David Leitch, autor de “Deadpool 2” e de “Velocidade Violenta: Hobbs & Shaw”, a bisarma de ação mais insondavelmente descerebrada e absurda deste século, é menos um realizador do que um trolha da câmara. E aqui, esmera-se para continuar a ser merecedor deste qualificativo. O filme tem uma linguagem visual, uma ginástica de enredo, um tipo de humor negro e um arsenal de tiques descaradamente devedores do cinema de Quentin Tarantino e de Guy Ritchie por um lado, e das fitas de “yakuza” e de samurais de um Takashi Miike pelo outro, levados ao paroxismo da expressão cinematográfica e ao cúmulo da inverosimilhança (os assassinos lutam e matam-se uns aos outros dentro do comboio sem que nenhum dos outros passageiros ou dos funcionários da linha dê por nada).   

[Veja uma cena do filme:]

Junta-se a isto, e para piorar ainda mais o quadro, as personagens de caracterização coloridamente excêntrica (um dos assassinos “cockney” tem uma obsessão pelas histórias infantis da Locomotiva Thomas), mas que não passam de bonecos ou de estereótipos (ver os dois japoneses e o mafioso russo de Michael Shannon); uma violência ultra-coreografada e sanguinolenta que tenta ter embutida a sua auto-paródia através do recurso à comédia, o que só torna ainda mais óbvia a sua grosseira insensibilidade; e uma banda sonora de canções pop/rock/folk usadas de forma “irónica”. “Bullet Train: Comboio Bala” é um filme-monstro de Frankenstein. espalhafatosamente derivativo e de onde os neurónios depressa se ausentam para parte incerta.

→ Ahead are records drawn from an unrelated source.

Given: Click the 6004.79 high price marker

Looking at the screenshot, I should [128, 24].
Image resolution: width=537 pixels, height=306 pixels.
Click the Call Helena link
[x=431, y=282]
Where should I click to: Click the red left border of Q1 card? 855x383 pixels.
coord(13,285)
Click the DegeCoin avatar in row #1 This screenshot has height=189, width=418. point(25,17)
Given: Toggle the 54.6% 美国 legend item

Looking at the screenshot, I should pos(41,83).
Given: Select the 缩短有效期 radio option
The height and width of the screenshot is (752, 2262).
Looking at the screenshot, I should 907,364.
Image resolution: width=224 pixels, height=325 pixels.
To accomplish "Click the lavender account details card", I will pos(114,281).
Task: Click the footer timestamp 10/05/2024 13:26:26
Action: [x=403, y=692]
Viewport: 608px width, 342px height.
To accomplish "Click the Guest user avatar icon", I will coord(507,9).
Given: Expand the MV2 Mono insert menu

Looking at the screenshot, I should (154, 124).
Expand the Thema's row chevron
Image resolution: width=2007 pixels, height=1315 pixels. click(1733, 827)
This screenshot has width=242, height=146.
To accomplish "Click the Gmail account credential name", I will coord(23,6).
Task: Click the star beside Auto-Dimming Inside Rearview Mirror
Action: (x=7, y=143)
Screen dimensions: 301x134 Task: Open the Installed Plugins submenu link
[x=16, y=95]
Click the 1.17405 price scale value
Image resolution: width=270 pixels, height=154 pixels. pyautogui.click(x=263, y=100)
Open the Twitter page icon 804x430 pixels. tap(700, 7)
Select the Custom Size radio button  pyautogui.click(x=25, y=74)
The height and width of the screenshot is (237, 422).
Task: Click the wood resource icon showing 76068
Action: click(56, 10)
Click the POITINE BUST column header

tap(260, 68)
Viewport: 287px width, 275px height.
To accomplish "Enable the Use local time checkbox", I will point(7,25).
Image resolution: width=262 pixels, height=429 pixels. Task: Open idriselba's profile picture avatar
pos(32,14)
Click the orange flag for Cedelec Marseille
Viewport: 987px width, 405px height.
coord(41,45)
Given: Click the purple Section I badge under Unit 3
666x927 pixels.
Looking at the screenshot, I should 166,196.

Brad Pitt tem muito pouco a que se agarrar na sua personagem, que o faz descer ao nível de protagonizar “gags” envolvendo uma sanita eletrónica e, mesmo no final, põem-lhe na boca uma piada alusiva sobre estar aflitinho para ir à casa de banho; e Sandra Bullock aparece após o clímax devastador, com o ar de quem ou já fez plásticas a mais, ou pediu para lhe retocarem a cara digitalmente. De “O General” a “Train to Busan”, de “Desaparecida!” a “Comboio em Fuga”, passando por “Alta Tensão em Nova Iorque” ou “Compartimento Nº 6”, o cinema está cheio de bons ou grandes filmes passados em comboios. “Bullet Train: Comboio Bala” descarrila rapidamente, e é um dos piores.